The strategy: To avoid being ripped off by reward credit cards.
Are they likely to rip me off? A study by financial comparison site Mozo found that if you are an average spender, there is every chance you are being ripped off.
It looked at 67 reward-based cards and the net benefits they delivered for someone with an average credit card spend of $16,000. After deducting the annual fee, it found one in five cards charged more for the privilege of having the card than they paid back in rewards.
A third of the cards delivered net rewards worth less than $20, and just five cards provided a benefit of more than $100. While customers are spending more on their cards, the managing director of Mozo, Rohan Gamble, says annual fees have risen from $126 in 2010 to $152 this year, and some providers have reduced the rewards on their standard and gold cards to attract more people onto lucrative platinum cards.
Does that mean I should give up on rewards? Gamble says we have become infatuated with the idea of getting something for nothing, but there is no free lunch when it comes to reward cards. Your rewards are paid for through high levels of spending (and the merchant fees the card issuer gets from that), or fees and interest charged to the consumer. He says if you are a big spender, there is value in having a reward card, but as a general rule you need to spend at least $20,000 on the card each year.
There are, of course, exceptions. Gamble singles out the Qantas American Express Discovery Card, which has no annual fee and delivered $169 of rewards on that average spend. And card fees can vary substantially.
But with the average standard card costing just $44 a year, many average spenders are paying a high price for the meagre rewards they receive.
Gamble says reward cards should be avoided altogether if you don't pay your account balance off in full each month.

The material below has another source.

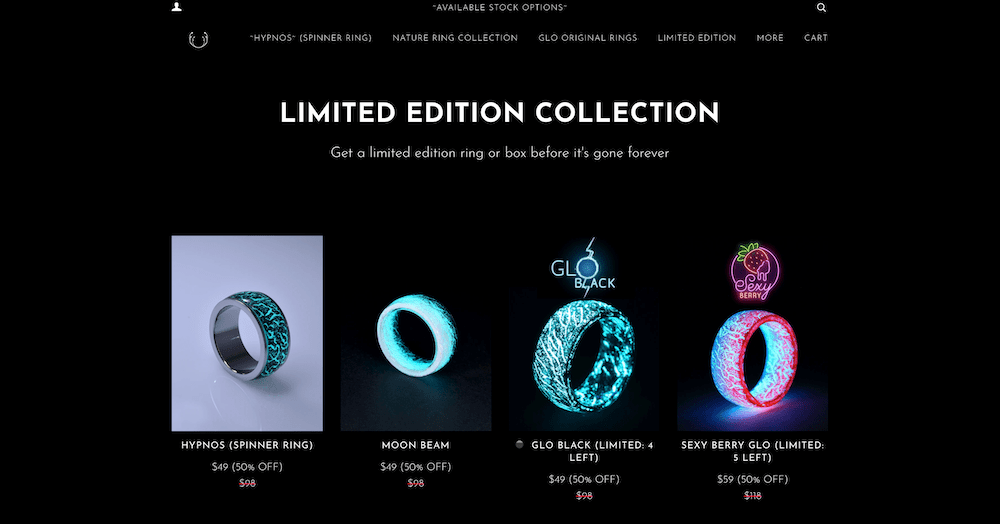Click Hypnos (Spinner Ring) product title
The width and height of the screenshot is (1000, 524).
point(247,446)
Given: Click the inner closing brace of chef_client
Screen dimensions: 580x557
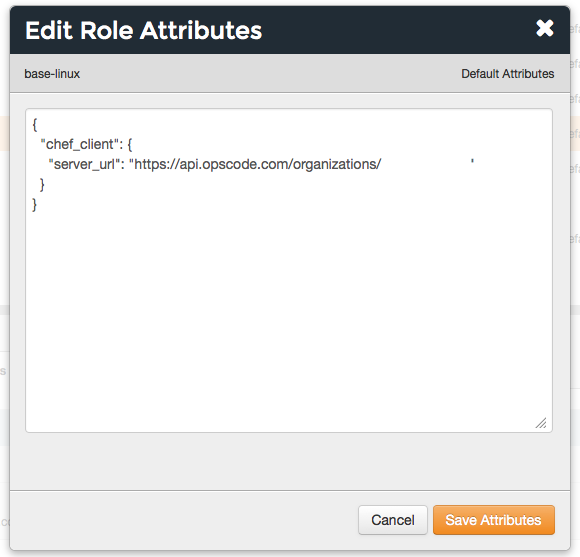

The interest charged on reward cards is generally much higher than on standard credit cards, with many reward cards charging interest of about 20 per cent - a level that would more than cancel out any reward benefits.

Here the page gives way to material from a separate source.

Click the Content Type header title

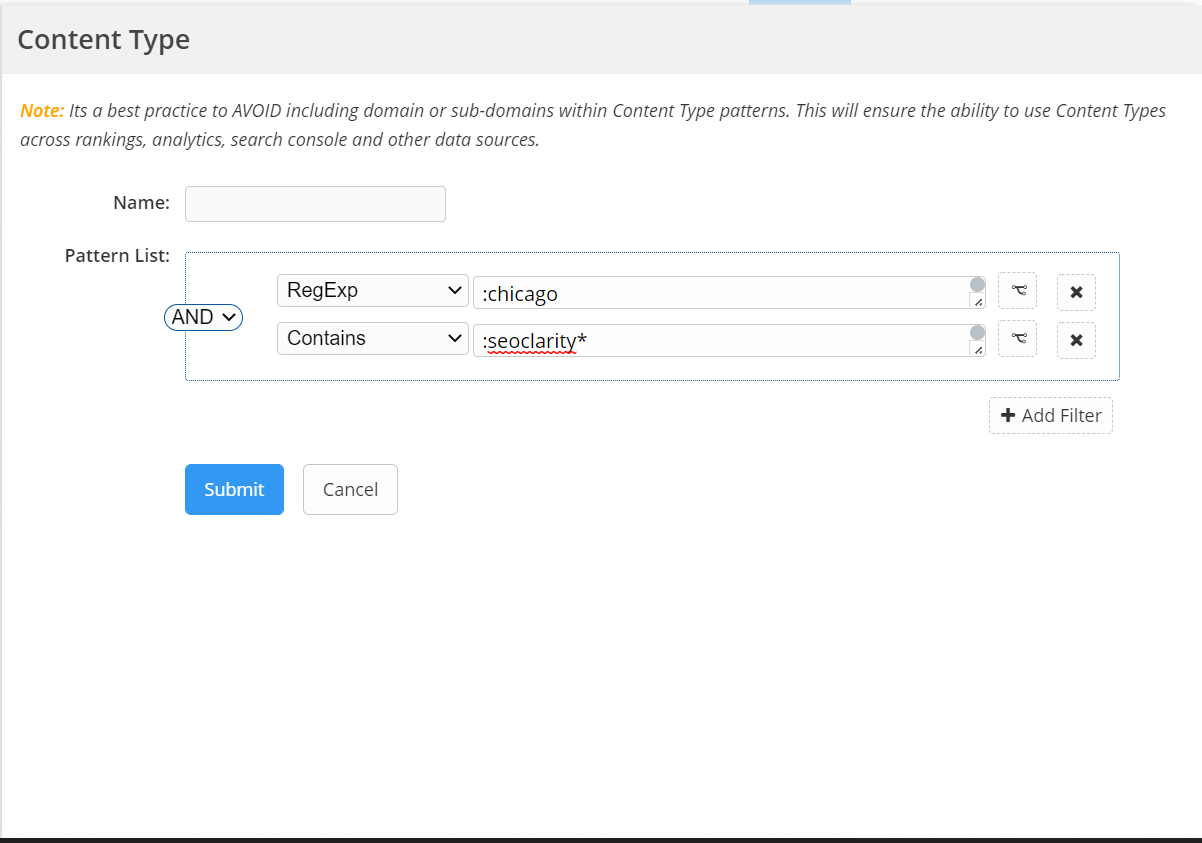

Gamble says you need to be honest with yourself about reward cards. If your spending habits justify such a card and you pay your account in full each month, a reward card could work for you. He says if you spend more than $50,000 a year, you could even benefit from a platinum card. But for an average spender, or someone who pays interest on their credit card debt, a standard card will generally be better.
How can I tell if the reward card I have is the best one for me? Gamble says you need to look at your lifestyle. If you fly a lot, a frequent flyer-based card may be good value, but he says many people choose frequent-flyer rewards when they would probably be better off with other rewards such as gift vouchers.
While every scheme is different, he says you would need to spend $14,000 to $16,000 to earn a return Sydney-Melbourne flight. As a broad rule of thumb, you get $100 of value for 10,000 points, valuing the flight at $140-$160. Gamble says there are times when it is cheaper to buy the flight and use your rewards for something else.
If you buy regularly from particular merchants, he says cards offering bonus points for spending with partner companies can provide a better deal, but you need to look carefully at your spending habits.
He says offers of 5000 or 10,000 bonus points if you sign up for a card can also be attractive, but you need to remember they are only a one-off. It is more important to find a card that suits your spending habits and the type of rewards you want. Mozo has a handy Rewards Revealer at mozo.com.au.